Other highlights from company’s financial statements through October, which were confirmed with a second source, included the following:
- Knotel lost a total of $202.3 million in the first 10 months of 2020, including $50.6 million in the first quarter, $46.6 million in the second quarter, and $59.4 million in the third quarter. Its net loss was nearly $223 million for the full year 2019, Insider previously reported.
- The company had $13.5 million in the bank in October, compared with $32.8 million in January 2020.
- It reported total current assets, which include cash, accounts receivable, and other items, at $68.5 million in October, compared with $103.3 million in January 2020.
- Its total current liabilities continued to tick up: the company recorded $216 million in liabilities in January 2020, and $364 million in October. Within its liabilities, accounts payable swelled from $54.4 million in January to $119.8 million in October, and notes payable jumped from $6 million in January to $75.4 million in October.
- Its total liabilities, both short term and long term, were $161 million more than its total assets at the end of October.
- Knotel’s business in the European Union and UK has remained relatively steady by one key metric: contracted annual recurring revenue, which dipped by less than $4 million in the UK between January and October and even rose by $6 million in Europe over the same period. But in the US, contracted annual recurring revenue dropped by more than $80 million over the 10 months.

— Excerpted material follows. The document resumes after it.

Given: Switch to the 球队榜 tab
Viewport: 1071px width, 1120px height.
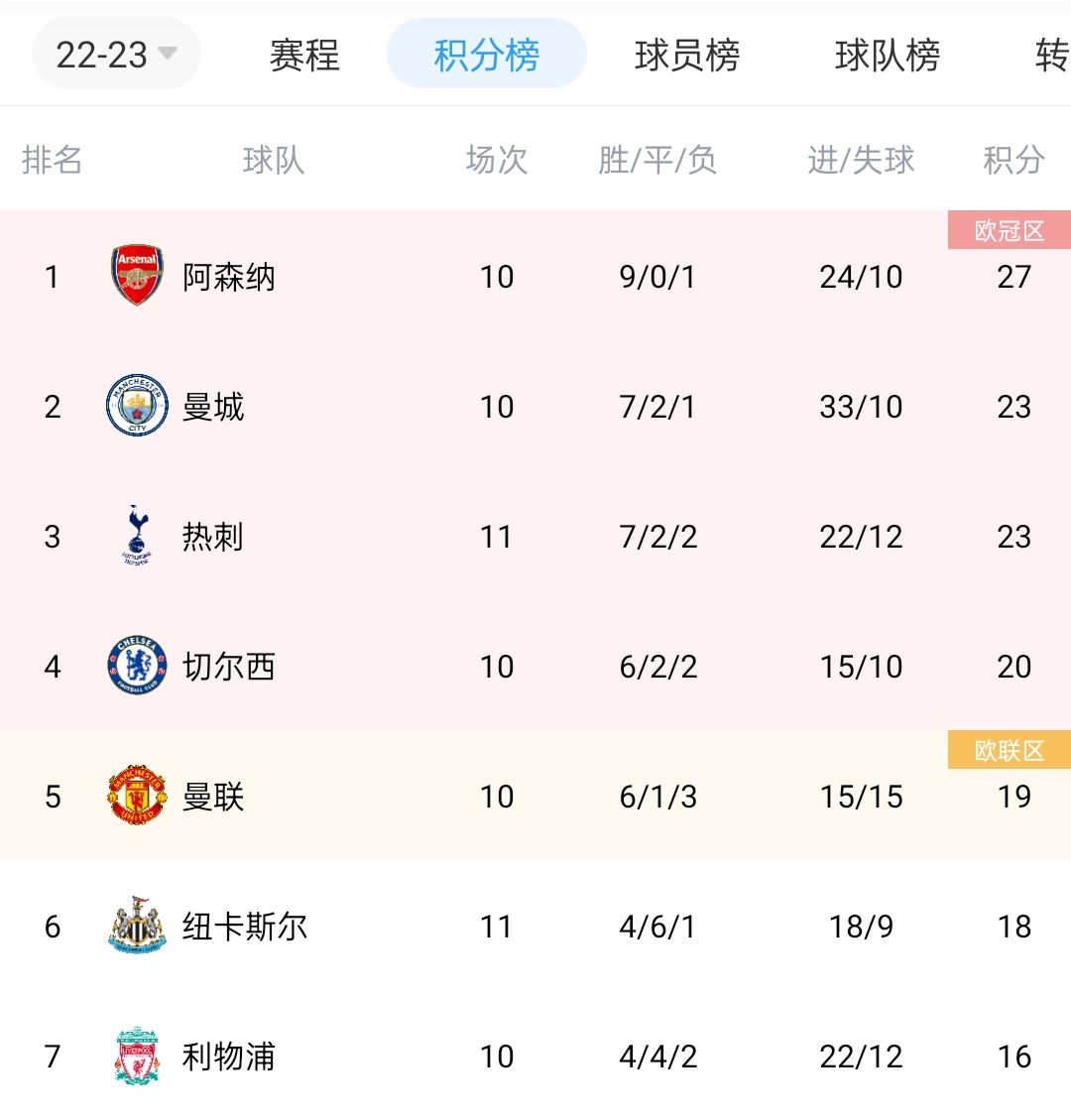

Prior to the provision in debtor-in-possession financing, Knotel hadn’t raised significant new money since August 2019, despite plans to do so. Over the summer, Sarva told staff he had brought in $10 million and sought to raise $100 million by the end of August, Insider previously reported.
The company said it raised $400 million in the August 2019 fundraising in a Series C round. Sarva implied a valuation of at least $1.3 billion at the time in a Bloomberg interview. Of that round, $250 million was set aside for buying buildings on behalf of lead investor Wafra, an effort that never materialized, per sources with knowledge of the company’s finances.
Investors in that 2019 funding round included three Japanese investors — Mori Trust, Itochu Corp, and Mercuria Investment Co, along with returning investors Newmark Knight Frank, Norwest Venture Partners, and New York City real-estate firm Sapir Organization.